By being promoted to the top partner tier, Red Hat and Novell will also move to the front of the line among IBM's myriad innovation centers, where applications are ported and tested by customers and independent software vendors. Elliot singled out Brazil, Russia, India, China, and Korea--arguably the fastest growing portions of the Linux market and, indeed, for general IT spending in the world--as places where access to the innovation centers would be key for the promotion and selling of Linux solutions. It is no accident that this is also where a lot of industry from the Western economies has moved. The growth in these regions is being driven, in many cases, by greenfield manufacturing and distribution companies who do not have a legacy mainframe, minicomputer, or Unix setup and they are going to Linux and open source from the get-go. While mainframes, minis, and Unix servers are key platforms for millions of customers in the world, it would be hard to make an economic case for any of these platforms--unless a specific application drove that platform sale. Luckily for these platforms, in a lot of cases, rich, established applications still run on these systems, and that is why people still by them. But applications are moving to Linux, and that differentiation will surely dwindle, much as it did more than a decade ago as Unix displaced proprietary minis and mainframes as the dominant platform.
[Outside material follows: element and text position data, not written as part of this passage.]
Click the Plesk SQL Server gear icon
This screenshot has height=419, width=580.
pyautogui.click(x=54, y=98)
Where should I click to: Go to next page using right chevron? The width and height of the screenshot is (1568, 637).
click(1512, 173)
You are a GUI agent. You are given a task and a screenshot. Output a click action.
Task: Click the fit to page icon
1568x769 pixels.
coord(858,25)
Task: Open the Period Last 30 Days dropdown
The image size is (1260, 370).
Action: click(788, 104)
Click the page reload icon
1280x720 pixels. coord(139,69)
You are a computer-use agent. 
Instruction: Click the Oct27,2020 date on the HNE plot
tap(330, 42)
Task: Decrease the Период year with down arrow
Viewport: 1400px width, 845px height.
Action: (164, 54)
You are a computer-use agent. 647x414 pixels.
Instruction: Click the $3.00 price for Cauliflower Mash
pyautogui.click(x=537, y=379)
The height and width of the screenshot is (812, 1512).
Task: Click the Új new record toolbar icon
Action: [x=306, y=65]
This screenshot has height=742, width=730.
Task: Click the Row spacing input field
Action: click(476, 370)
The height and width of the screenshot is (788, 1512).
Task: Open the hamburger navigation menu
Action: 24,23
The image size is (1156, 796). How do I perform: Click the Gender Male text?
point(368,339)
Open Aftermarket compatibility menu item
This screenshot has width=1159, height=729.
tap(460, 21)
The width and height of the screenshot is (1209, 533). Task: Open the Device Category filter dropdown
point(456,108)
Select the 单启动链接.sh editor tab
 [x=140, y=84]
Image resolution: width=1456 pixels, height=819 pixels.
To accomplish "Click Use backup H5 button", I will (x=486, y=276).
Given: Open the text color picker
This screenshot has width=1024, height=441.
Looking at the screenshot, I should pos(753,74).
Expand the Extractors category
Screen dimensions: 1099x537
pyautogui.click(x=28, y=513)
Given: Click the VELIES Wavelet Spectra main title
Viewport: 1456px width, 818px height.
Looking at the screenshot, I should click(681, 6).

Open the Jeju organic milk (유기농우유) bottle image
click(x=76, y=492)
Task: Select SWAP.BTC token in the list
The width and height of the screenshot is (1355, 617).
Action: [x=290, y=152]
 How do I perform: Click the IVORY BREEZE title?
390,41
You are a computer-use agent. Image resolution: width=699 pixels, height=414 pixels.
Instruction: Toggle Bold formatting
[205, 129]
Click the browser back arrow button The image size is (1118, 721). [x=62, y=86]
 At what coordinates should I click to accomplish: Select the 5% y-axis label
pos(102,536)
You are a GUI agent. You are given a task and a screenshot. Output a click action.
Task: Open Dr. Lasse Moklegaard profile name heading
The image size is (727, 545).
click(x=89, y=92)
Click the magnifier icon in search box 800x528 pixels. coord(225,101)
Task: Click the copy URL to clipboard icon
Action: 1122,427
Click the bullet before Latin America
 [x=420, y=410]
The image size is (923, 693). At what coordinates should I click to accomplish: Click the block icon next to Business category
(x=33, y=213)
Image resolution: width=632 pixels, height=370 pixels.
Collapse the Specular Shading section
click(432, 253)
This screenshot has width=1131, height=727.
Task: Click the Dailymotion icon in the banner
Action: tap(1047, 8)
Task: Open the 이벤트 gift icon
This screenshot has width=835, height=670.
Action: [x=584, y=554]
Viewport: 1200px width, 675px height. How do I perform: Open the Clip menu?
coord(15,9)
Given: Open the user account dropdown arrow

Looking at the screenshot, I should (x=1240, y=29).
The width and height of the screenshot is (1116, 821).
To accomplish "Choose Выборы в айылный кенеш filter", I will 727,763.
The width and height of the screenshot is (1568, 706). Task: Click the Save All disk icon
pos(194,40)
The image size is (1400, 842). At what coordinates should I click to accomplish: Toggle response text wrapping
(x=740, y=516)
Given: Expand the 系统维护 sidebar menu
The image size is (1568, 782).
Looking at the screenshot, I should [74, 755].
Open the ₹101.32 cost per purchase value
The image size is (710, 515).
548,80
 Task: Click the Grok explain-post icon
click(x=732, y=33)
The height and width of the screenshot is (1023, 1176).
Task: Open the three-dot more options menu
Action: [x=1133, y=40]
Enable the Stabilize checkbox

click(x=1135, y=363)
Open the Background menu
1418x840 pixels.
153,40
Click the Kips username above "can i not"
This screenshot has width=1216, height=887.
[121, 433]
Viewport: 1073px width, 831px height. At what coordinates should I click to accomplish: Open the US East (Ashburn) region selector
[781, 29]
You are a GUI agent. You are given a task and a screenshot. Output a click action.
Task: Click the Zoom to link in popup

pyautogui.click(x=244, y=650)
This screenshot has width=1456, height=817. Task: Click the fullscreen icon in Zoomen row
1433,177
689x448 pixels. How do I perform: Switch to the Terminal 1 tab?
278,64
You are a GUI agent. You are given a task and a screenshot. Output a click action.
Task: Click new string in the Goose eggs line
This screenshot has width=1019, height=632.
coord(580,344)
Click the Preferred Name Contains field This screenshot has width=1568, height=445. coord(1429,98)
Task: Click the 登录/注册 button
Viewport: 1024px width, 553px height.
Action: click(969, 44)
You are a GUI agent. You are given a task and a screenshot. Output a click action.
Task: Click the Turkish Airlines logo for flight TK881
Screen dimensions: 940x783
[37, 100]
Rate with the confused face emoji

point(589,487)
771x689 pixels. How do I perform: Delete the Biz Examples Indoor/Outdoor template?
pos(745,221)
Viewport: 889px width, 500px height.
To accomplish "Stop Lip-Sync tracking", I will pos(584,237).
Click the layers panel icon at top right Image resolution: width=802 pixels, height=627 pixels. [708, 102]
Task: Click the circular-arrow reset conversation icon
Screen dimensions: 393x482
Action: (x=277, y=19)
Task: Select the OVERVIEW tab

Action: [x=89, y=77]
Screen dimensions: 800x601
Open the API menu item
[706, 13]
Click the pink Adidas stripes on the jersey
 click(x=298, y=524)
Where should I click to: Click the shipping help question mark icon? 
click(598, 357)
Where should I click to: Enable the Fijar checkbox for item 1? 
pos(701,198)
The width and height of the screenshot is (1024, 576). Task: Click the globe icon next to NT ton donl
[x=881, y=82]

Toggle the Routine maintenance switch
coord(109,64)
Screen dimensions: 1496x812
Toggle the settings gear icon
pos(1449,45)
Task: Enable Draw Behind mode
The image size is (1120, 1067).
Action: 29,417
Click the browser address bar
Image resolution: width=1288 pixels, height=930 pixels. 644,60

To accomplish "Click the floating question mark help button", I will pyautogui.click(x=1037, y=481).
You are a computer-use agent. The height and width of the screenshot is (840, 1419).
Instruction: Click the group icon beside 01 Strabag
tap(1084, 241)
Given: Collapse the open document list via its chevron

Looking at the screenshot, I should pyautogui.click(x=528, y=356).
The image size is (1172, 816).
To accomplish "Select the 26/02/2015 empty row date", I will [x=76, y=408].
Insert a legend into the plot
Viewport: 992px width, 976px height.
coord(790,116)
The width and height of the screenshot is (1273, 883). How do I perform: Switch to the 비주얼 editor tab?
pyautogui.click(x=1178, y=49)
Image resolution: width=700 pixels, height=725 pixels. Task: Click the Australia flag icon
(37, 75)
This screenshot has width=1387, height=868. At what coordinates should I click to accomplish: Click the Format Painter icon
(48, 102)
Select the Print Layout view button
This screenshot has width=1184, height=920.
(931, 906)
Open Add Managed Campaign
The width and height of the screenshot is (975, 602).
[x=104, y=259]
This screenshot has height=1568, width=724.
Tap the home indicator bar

Under the agreement, IBM gets something else. Both Red Hat and Novell have agreed to integrate IBM's implementation of the Apache Geronimo Java application server, which it got by virtue of acquiring GlueCode this year and which it is distributing as WebSphere Community Edition. The two Linux distributors have agreed to promote WebSphere Community Edition. Novell is already putting IBM Apache Derby middleware (which is a Java-based database with Java and SQL hooks that IBM acquired when it bought database maker Informix in 2001) in its SUSE Linux 10 desktop release, and Apache Derby will also make it into Red Hat's and Novell's respective server Linuxes.